The pound to Australian dollar (GBP/AUD) exchange rate held steady yesterday following the release of the Reserve Bank of Australia’s (RBA) emergency rate cut. The cut saw the rate drop from 0.50% to 0.25% in a shock cut which has left investors digesting the news well into today. Yesterday saw the GBP/AUD exchange rate trading at a level of AU$2.0232, despite being as high as AU$2.078 earlier in the session. Australia had already cut their rates earlier in the month from 0.75% to 0.50%, but this new cut now has the market perceiving the RBA as ‘throwing whatever they can’ at the coronavirus crisis in an attempt to offset the damages to the Aussie economy. Meanwhile, in the UK, the Bank of England announced an emergency rate cut yesterday which saw the UK interest rate drop to 0.1%. This helped boost GBP as the government planned to boost their QE methods in order to combat the negative effects of the coronavirus outbreak.
AUD buoyed by Reserve Bank of Australia’s Emergency Rate Cut
Yesterday saw the Australian central bank cut their interest rates in an emergency decision for the second time this month.
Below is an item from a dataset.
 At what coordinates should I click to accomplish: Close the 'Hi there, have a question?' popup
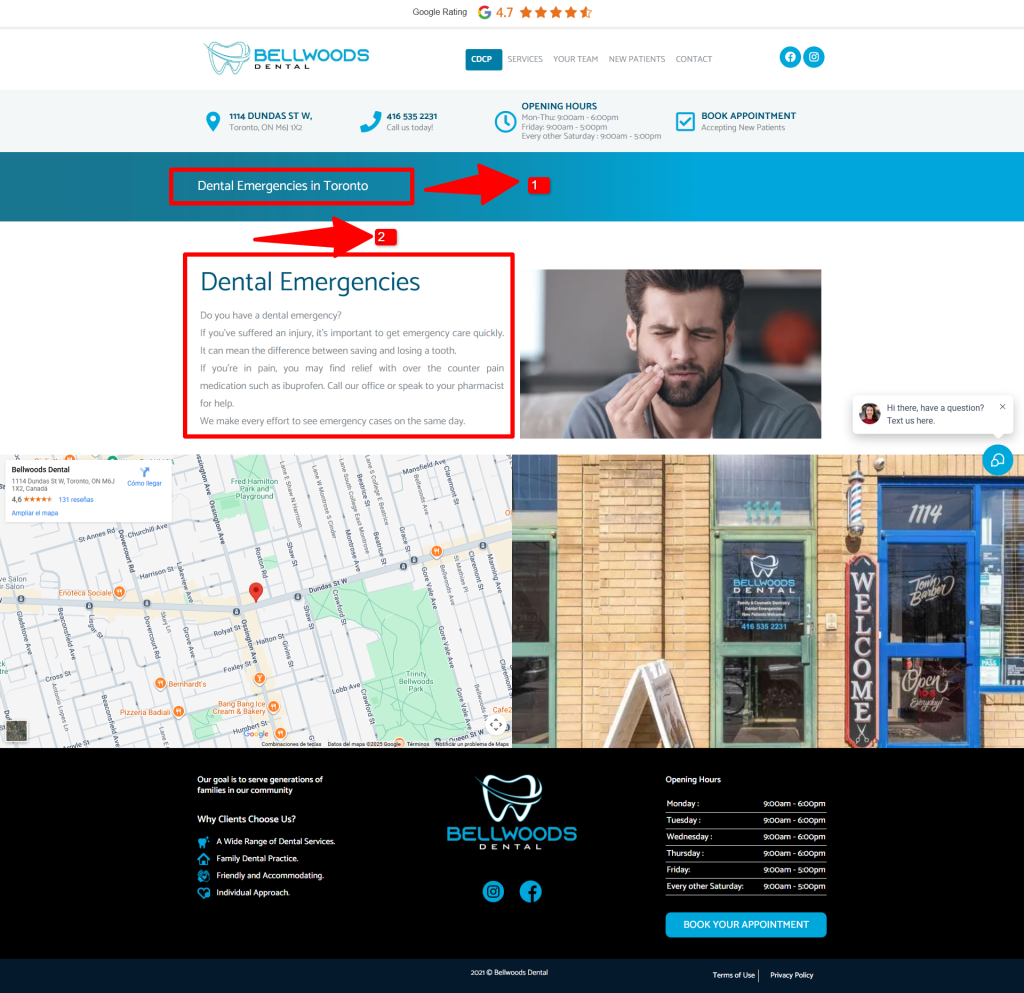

The previous cut earlier in the month saw the rate slashed from 0.75% to 0.50%. However, in yesterday’s shock cut, the RBA announced that Aussie rates had now been reduced to 0.25%, the lowest figure on record. This step was taken in order to try to protect the Australian economy from the fallout of the COVID-19 virus. Policymakers in Australia are well aware of the potential the coronavirus has to plunge most of the world into a recession.
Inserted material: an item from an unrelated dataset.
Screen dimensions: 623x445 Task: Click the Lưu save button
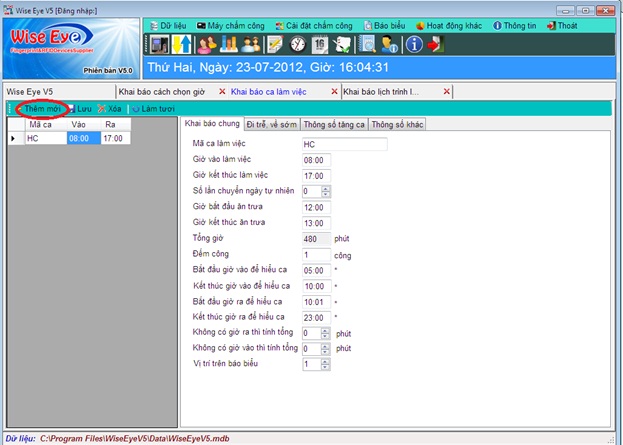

In making the call, the RBA’s governor Phillip Lower stated “The coronavirus is first and foremost a public health issue, but it is also having a very major impact on the economy and the financial system. He further added that “at some point, the virus will be contained, and the Australian economy will recover. In the interim, a priority for the Reserve Bank is to support jobs, incomes and businesses, so that when the health crisis recedes, the country is well placed to recover strongly”.
UK braces for stricter coronavirus measures, GBP remained muted before BoE announced shock rate cut
Meanwhile, in the UK, the GBP remains well positioned against AUD, but in wider trading, Sterling continues to struggle after the sharp sell-off witnessed on Wednesday. Wednesday also saw UK PM Boris Johnson announce that the UK plans to step up its response to the coronavirus outbreak. He noted that all schools in the UK would close for an indefinite period from today. The PM noted that the UK would take a stricter stance in tackling the disease, which has left many investors questioning the potential for a lockdown in London in the coming days to halt the spread of the virus.
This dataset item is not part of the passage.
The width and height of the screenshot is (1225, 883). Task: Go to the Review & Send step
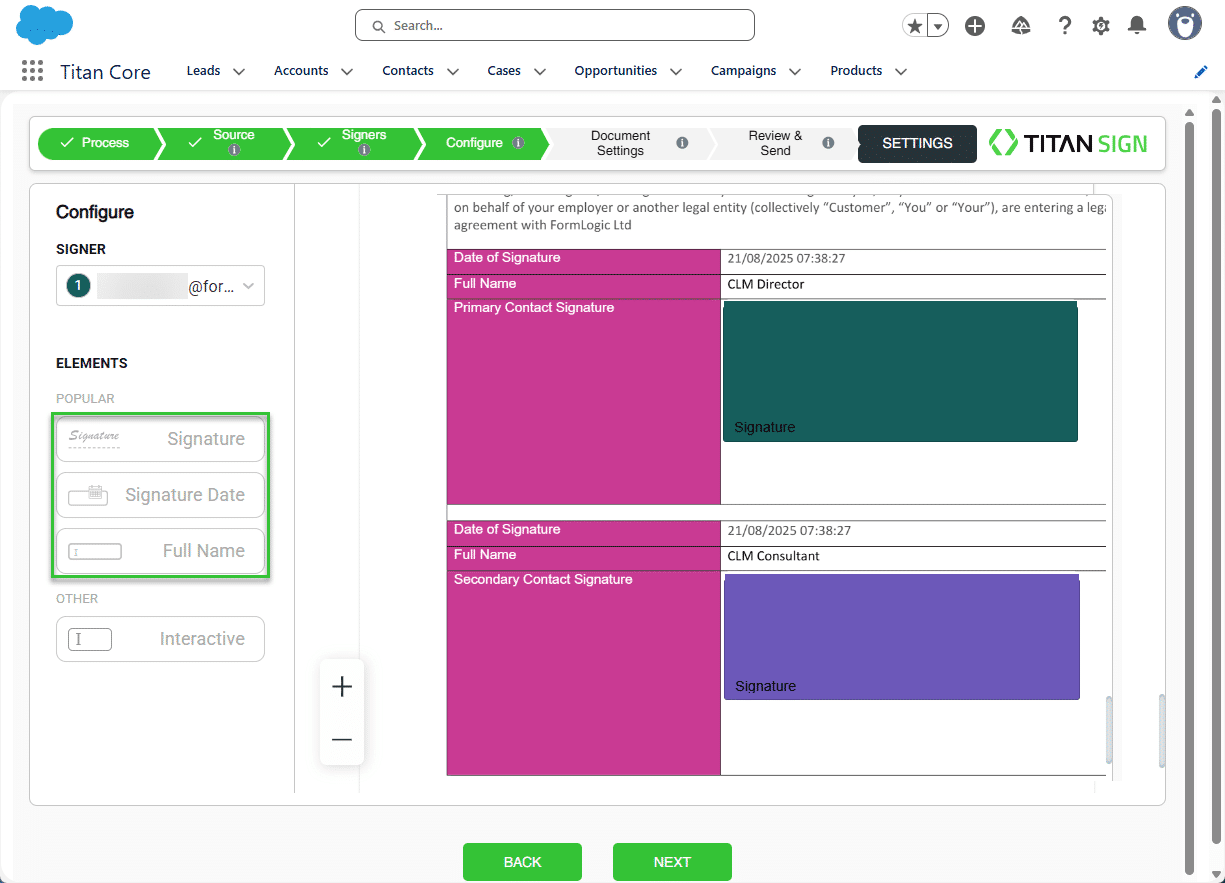click(775, 143)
Added to this, Thursday afternoon saw the Bank of England cut interest rates to 0.1% and increased its government and corporate bond holdings by £200BN in an unanimous decision in a bid to fend off the negative effects of the COVID-19 outbreak. The total value of bonds the Bank will now hold is therefore taken up to £645 billion and should provide enough demand to push the yield paid by the government and corporates lower. The move was made by the UK central bank in a bid to offset the damage caused by COVID-19 and looks to have sparked investor optimism in the pound once more.